BEGIN

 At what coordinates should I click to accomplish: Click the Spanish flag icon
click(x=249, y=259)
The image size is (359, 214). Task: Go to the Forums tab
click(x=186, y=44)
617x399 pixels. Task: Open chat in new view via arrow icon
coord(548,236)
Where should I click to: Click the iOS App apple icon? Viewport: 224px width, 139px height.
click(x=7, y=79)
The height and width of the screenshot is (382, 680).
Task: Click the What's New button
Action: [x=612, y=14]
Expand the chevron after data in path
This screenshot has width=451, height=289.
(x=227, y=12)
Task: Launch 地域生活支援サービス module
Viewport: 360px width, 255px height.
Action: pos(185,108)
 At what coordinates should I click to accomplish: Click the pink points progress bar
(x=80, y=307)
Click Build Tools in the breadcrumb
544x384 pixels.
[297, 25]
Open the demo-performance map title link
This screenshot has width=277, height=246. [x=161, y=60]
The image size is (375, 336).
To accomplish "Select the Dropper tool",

END

▶ **DIRECTIONS**
Can you render every line above as a JSON list of strings, one string per line, with blank lines left out?

▶ **RESPONSE**
[
  " At what coordinates should I click to accomplish: Click the Spanish flag icon",
  "click(x=249, y=259)",
  "The image size is (359, 214). Task: Go to the Forums tab",
  "click(x=186, y=44)",
  "617x399 pixels. Task: Open chat in new view via arrow icon",
  "coord(548,236)",
  "Where should I click to: Click the iOS App apple icon? Viewport: 224px width, 139px height.",
  "click(x=7, y=79)",
  "The height and width of the screenshot is (382, 680).",
  "Task: Click the What's New button",
  "Action: [x=612, y=14]",
  "Expand the chevron after data in path",
  "This screenshot has width=451, height=289.",
  "(x=227, y=12)",
  "Task: Launch 地域生活支援サービス module",
  "Viewport: 360px width, 255px height.",
  "Action: pos(185,108)",
  " At what coordinates should I click to accomplish: Click the pink points progress bar",
  "(x=80, y=307)",
  "Click Build Tools in the breadcrumb",
  "544x384 pixels.",
  "[297, 25]",
  "Open the demo-performance map title link",
  "This screenshot has width=277, height=246. [x=161, y=60]",
  "The image size is (375, 336).",
  "To accomplish \"Select the Dropper tool\","
]